31 Admittedly, the mere fact that a website is accessible from the territory covered by the trade mark is not a sufficient basis for concluding that the offers for sale displayed there are targeted at consumers in that territory (L’Oréal and Others, paragraph 64).
32 However, the Court has held that the rights thus protected may be infringed where, even before their arrival in the territory covered by that protection, goods coming from non-member States are the subject of a commercial act directed at consumers in that territory, such as a sale, offer for sale or advertising (see, to that effect, Philips, paragraph 57 and the case-law cited).
33 Thus, goods coming from a non-member State which are imitations of goods protected in the European Union by a trade mark right or copies of goods protected in the European Union by copyright, a related right or a design can be classified as ‘counterfeit goods’ or ‘pirated goods’ where it is proven that they are intended to be put on sale in the European Union, such proof being provided, inter alia, where it turns out that the goods have been sold to a customer in the European Union or offered for sale or advertised to consumers in the European Union (see, to that effect, Philips, paragraph 78).

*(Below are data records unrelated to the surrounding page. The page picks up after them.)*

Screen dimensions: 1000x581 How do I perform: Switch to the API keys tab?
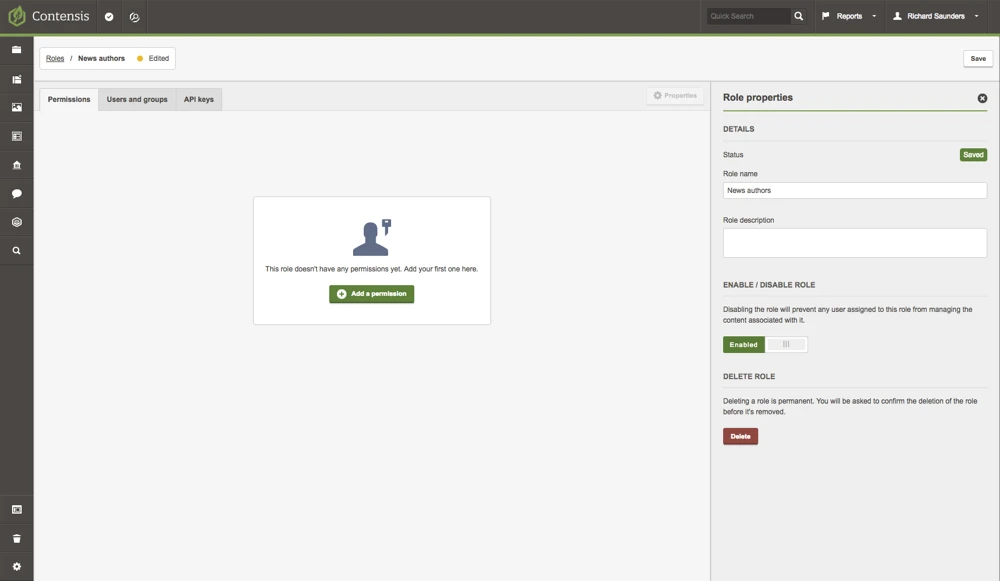click(x=199, y=100)
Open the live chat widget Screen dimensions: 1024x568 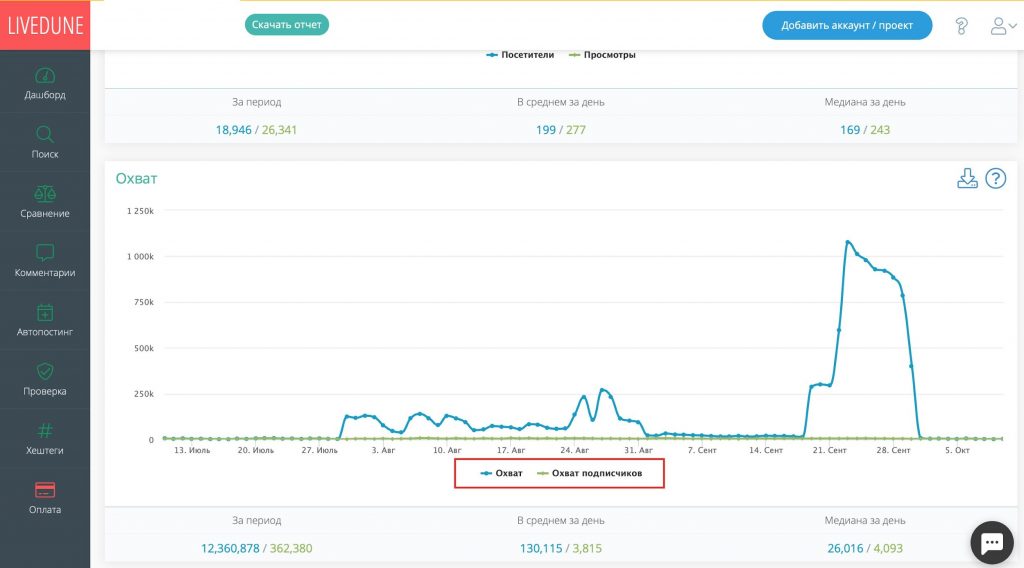point(991,542)
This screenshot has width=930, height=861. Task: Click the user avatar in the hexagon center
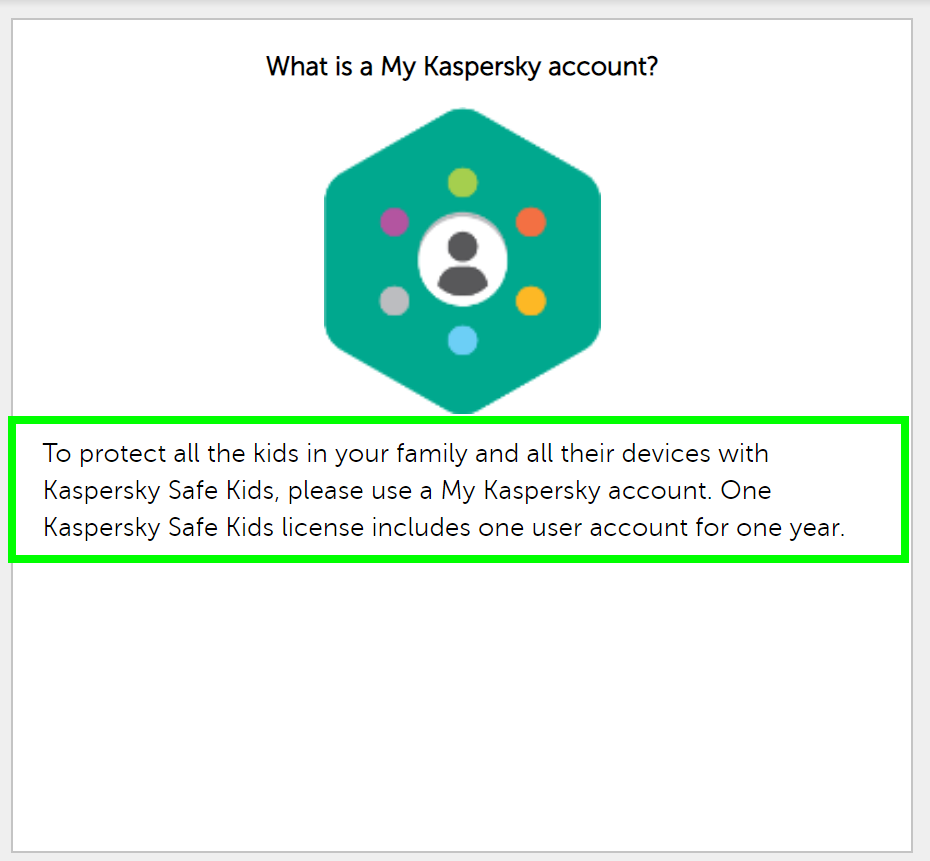click(x=462, y=261)
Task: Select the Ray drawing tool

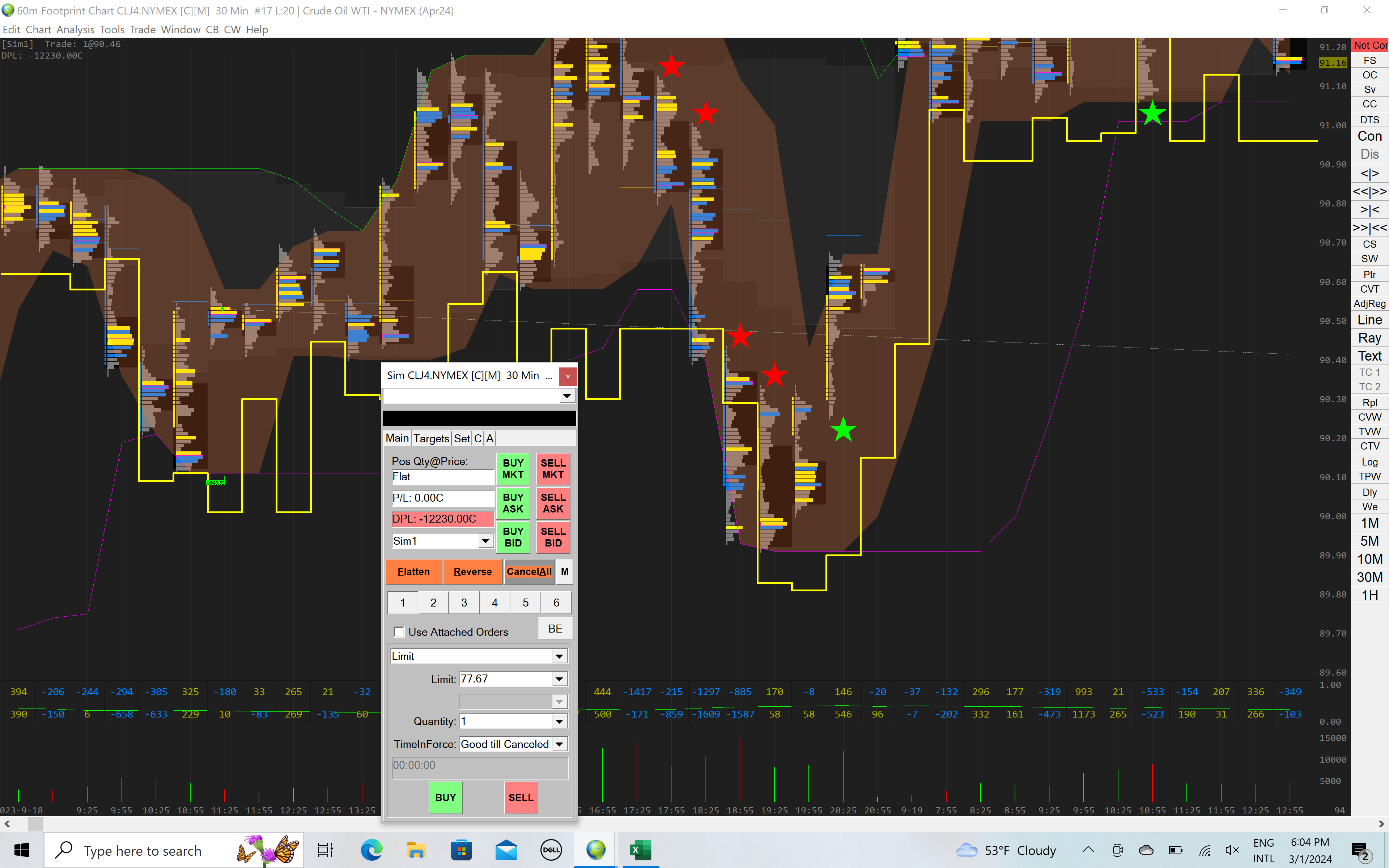Action: click(1369, 338)
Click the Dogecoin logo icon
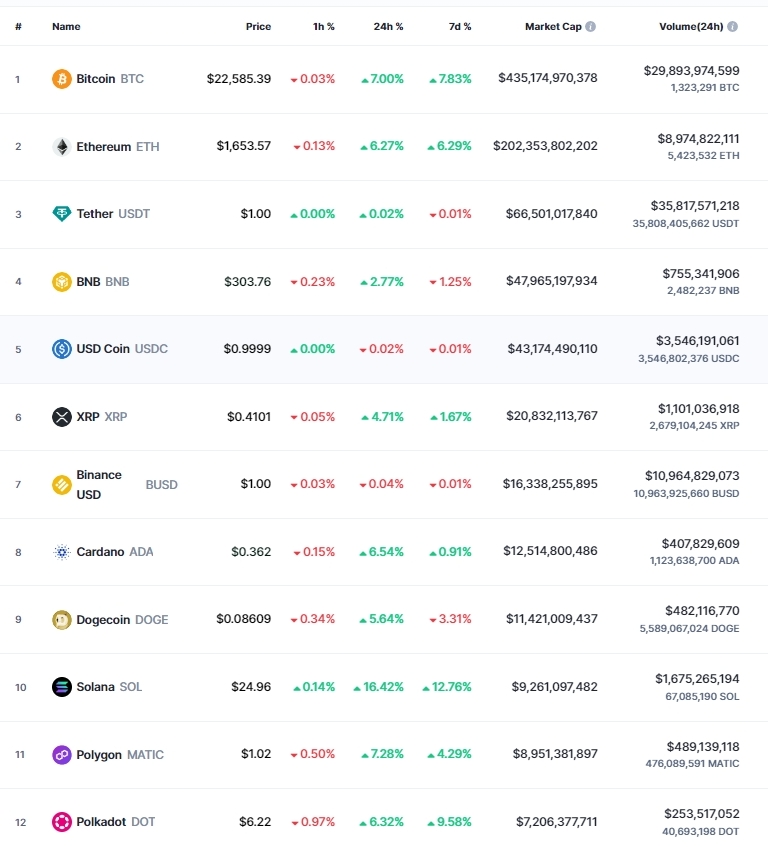 click(62, 620)
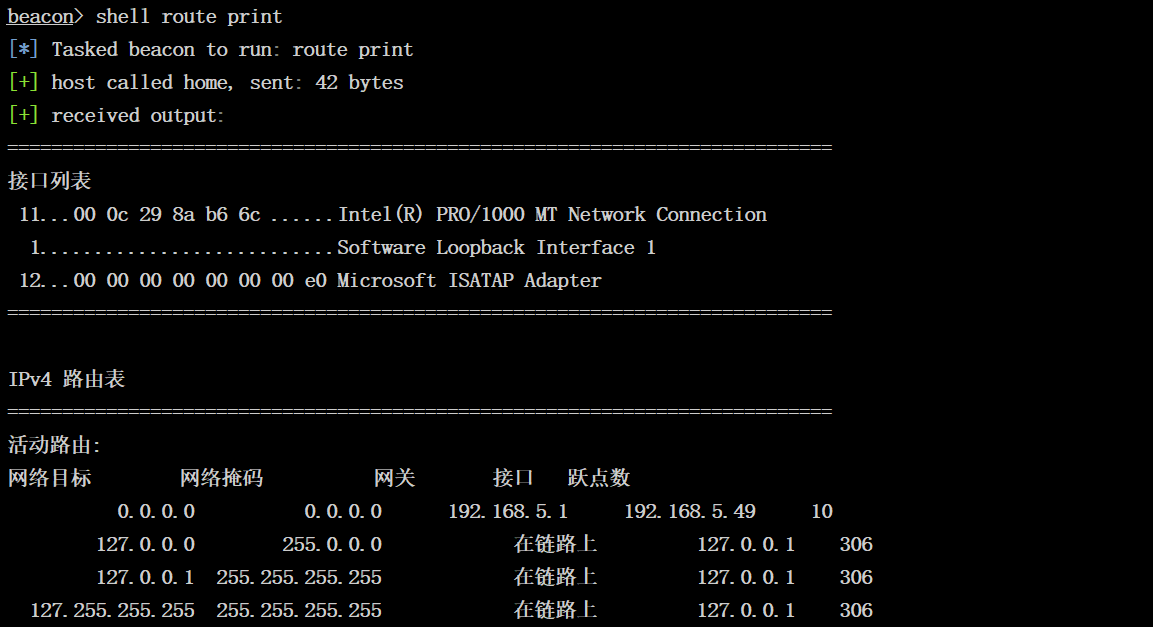Click the [+] marker before 'received output'
Viewport: 1153px width, 627px height.
click(x=22, y=116)
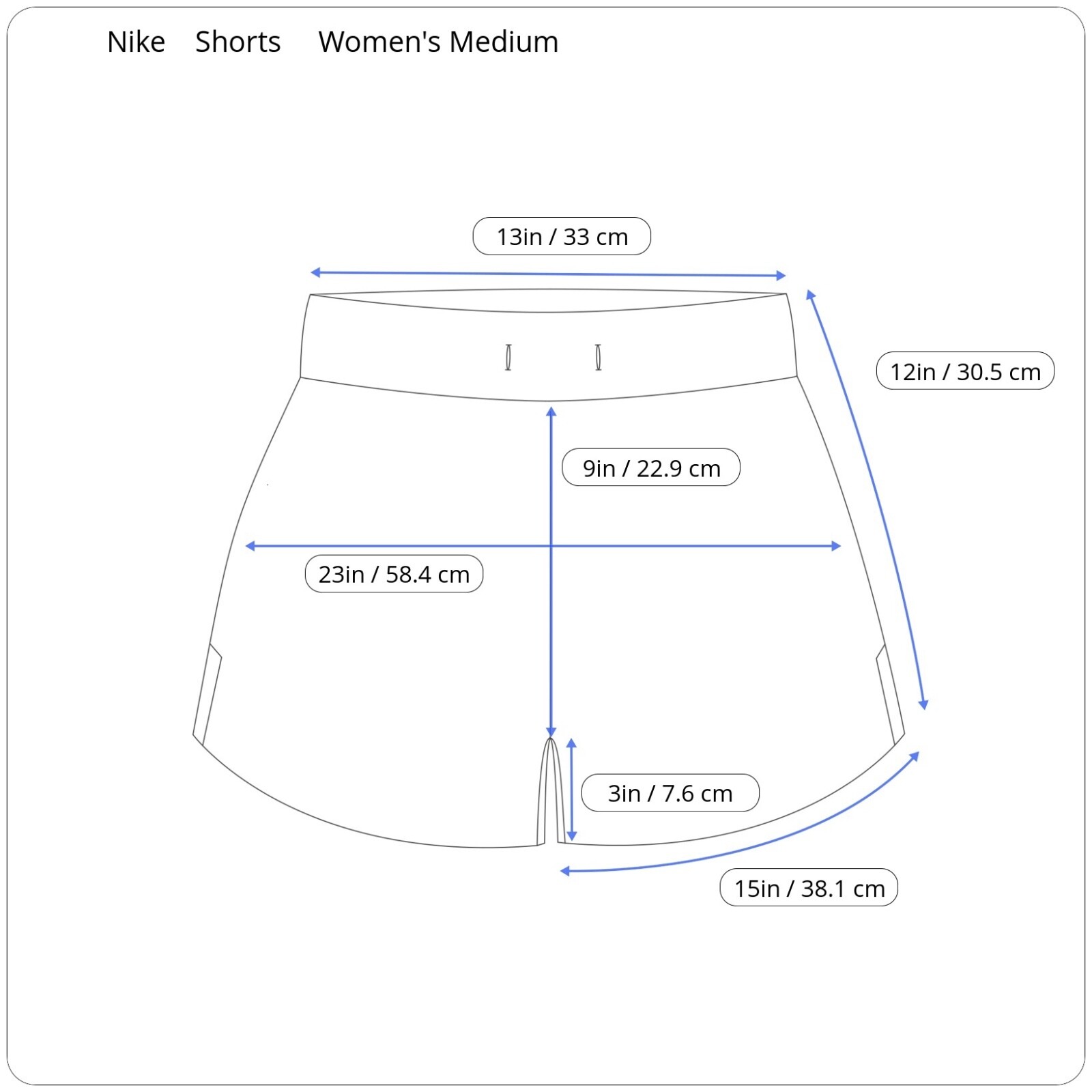Image resolution: width=1092 pixels, height=1092 pixels.
Task: Click the left drawstring eyelet on waistband
Action: point(508,357)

34 It is common ground that, in the case in the main proceedings, the goods at issue were the subject of a sale to a customer in the European Union, such a situation not being therefore in any event comparable to that of goods on offer in an ‘online marketplace’, nor that of goods brought into the customs territory of the European Union under a suspensive procedure. Consequently, the mere fact that the sale was made from an online sales website in a non-member country cannot have the effect of depriving the holder of an intellectual property right over the goods which were the subject of the sale of the protection afforded by the customs regulation, without it being necessary to verify whether such goods were, in addition, prior to that sale, the subject of an offer for sale or advertising targeting European Union consumers.
35 In the light of the foregoing, the answer to the questions referred is that the customs regulation must be interpreted as meaning that the holder of an intellectual property right over goods sold to a person residing in the territory of a Member State through an online sales website in a non-member country enjoys the protection afforded to that holder by that regulation at the time when those goods enter the territory of that Member State merely by virtue of the acquisition of those goods. It is not necessary, in addition, for the goods at issue to have been the subject, prior to the sale, of an offer for sale or advertising targeting consumers of that State.